Ed è risaputo che su tutta la questione grava il tema, per così dire, preliminare del nuovo sistema elettorale che dovrebbe sostituire l’attuale normativa che ha determinato danni assai gravi nel processo di selezione della rappresentanza politica.
Soltanto alcune brevissime considerazioni di carattere generale possono essere qui svolte. Il testo formulato dalla I Commissione si presenta come il frutto di un difficile e complesso lavoro di mediazione tra le tante proposte presentate in questa legislatura. Alcuni lo hanno criticato perché introdurrebbe modifiche sino troppo incisive sul vigente testo costituzionale; altri hanno considerato la proposta in questione come una sorta di “vestito di Arlecchino” che riunisce spunti tratti da diverse esperienze straniere, senza una precisa e chiara scelta di fondo.
Certo, in un momento così difficile per il Paese tutto, discutere di riforme costituzionali, di bicameralismo e di forma di governo potrebbe apparire come una sorta di fuga dalla realtà. A nostro avviso, invece, proprio in questi frangenti si dovrebbe avere il coraggio di affrontare alcune questioni che hanno confermato quanto sostenuto alcuni anni fa da Maurice Duverger a proposito della nostra forma di governo: essa si è proposta e si è sviluppata come una vera e propria democrazia de l’impuissance. Il nostro modello istituzionale, derivante dalle scelte del Costituente, ha avuto sì numerosi frutti positivi per la collettività, ma ha anche prodotto esiti sconcertanti e difficilmente contestabili, ad esempio, sia dal punto di vista della moralità pubblica che da quello della gestione delle finanze. Peraltro, la presenza dei soli vincoli esterni, come quelli provenienti dall’Unione europea e che hanno condotto alla recente riforma costituzionale sull’introduzione del principio dell’equilibrio di bilancio (la legge cost. n. 1 del 2012), non appare sufficiente per una effettiva riforma del costume politico, né, del resto, può o deve condizionare il processo di autoriforma del nostro ordinamento costituzionale.

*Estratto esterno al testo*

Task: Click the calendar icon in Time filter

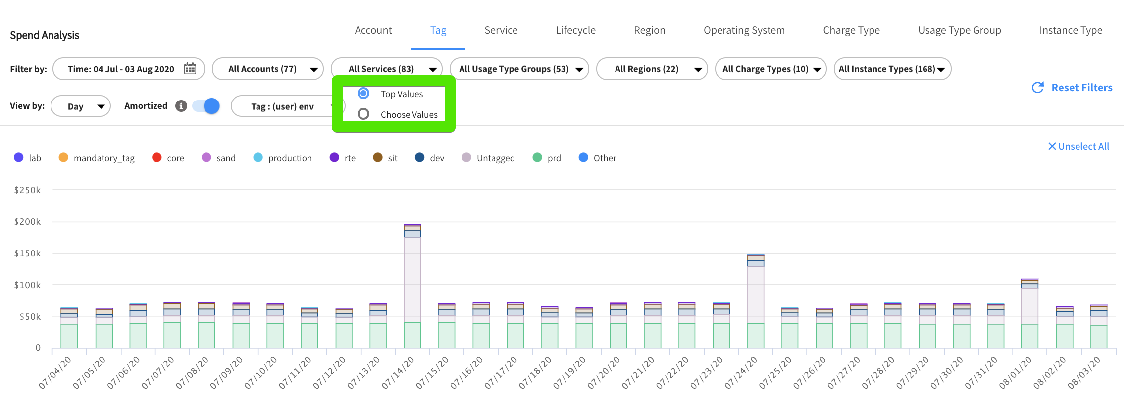Action: (190, 69)
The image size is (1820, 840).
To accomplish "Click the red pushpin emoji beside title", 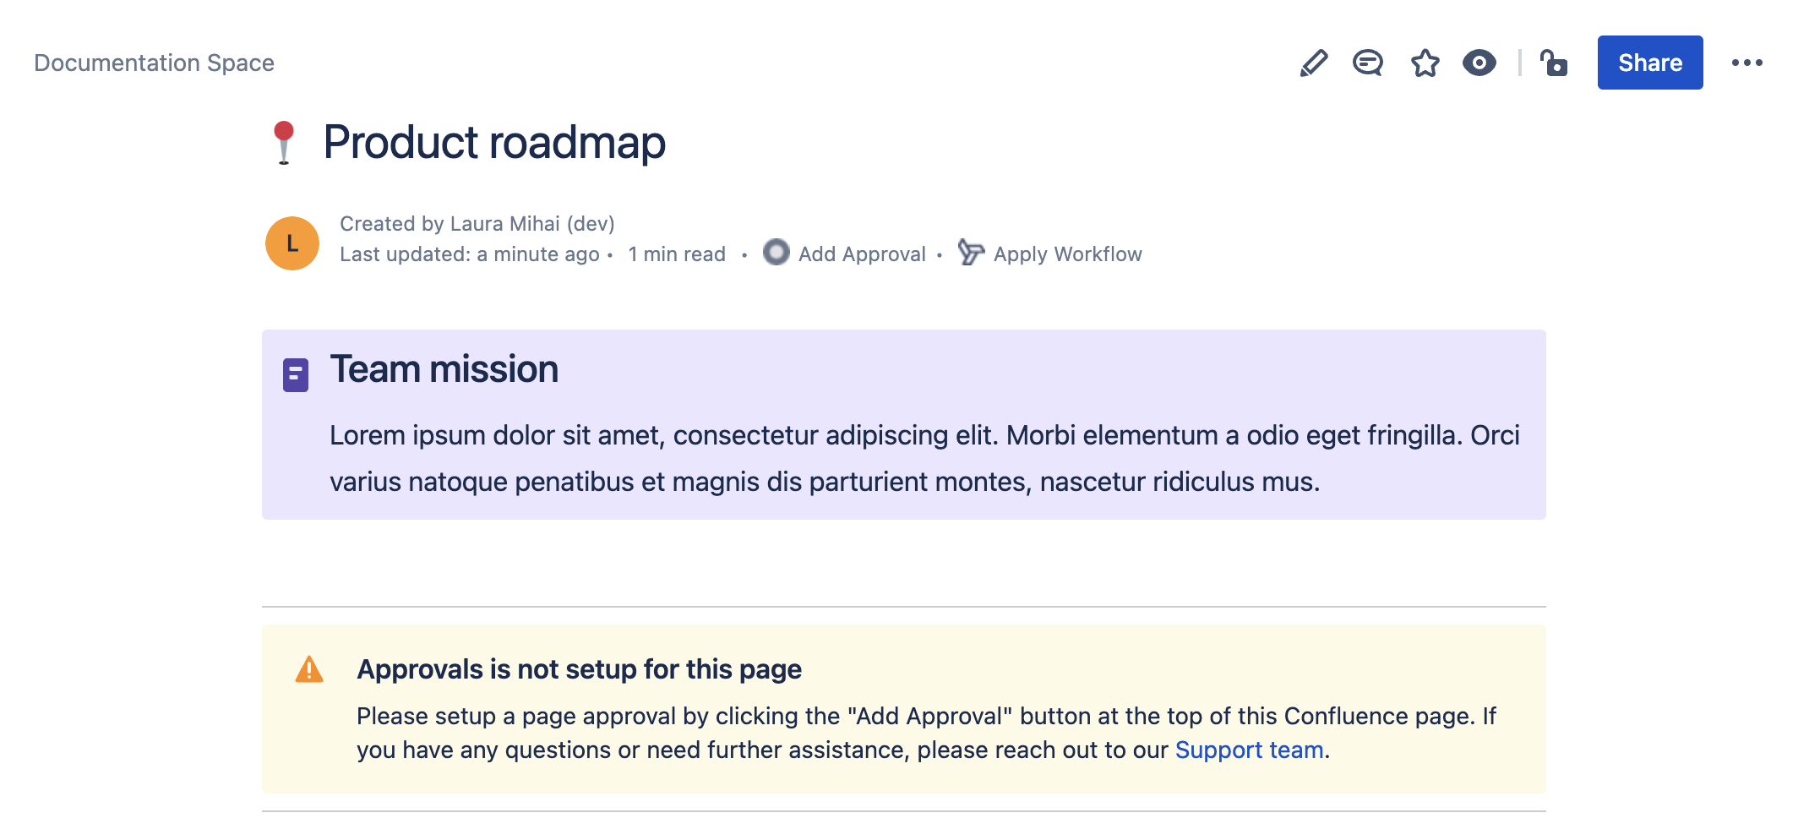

La scelta di un sistema di governo davvero più efficiente, che razionalizzi in modo coerente l’assetto istituzionale e che consenta di controllare le spinte disgreganti e responsabilizzi in modo più trasparente il ceto politico-rappresentivo, deve essere una prospettiva da prendere in seria considerazione, innervando di essa questo progetto di riforma che appare per molteplici aspetti debole e compromissorio. La sfida del presidenzialismo – ovvero del semi-presidenzialismo alla francese -, allora, è una strada che le forze politiche dovrebbero seriamente considerare, al di là delle controversie tattiche del momento, non per farne un oggetto di controversia utile soltanto per rinviare decisioni cruciali per l’intera Repubblica, ma soprattutto per rendere quest’ultima davvero all’altezza dei tempi.
* Ordinario di Diritto pubblico all’Università di Macerata e firmatario del manifesto-appello sul semi-presidenzialismo pubblicato sul “Corriere della Sera” del 10 giugno 2012.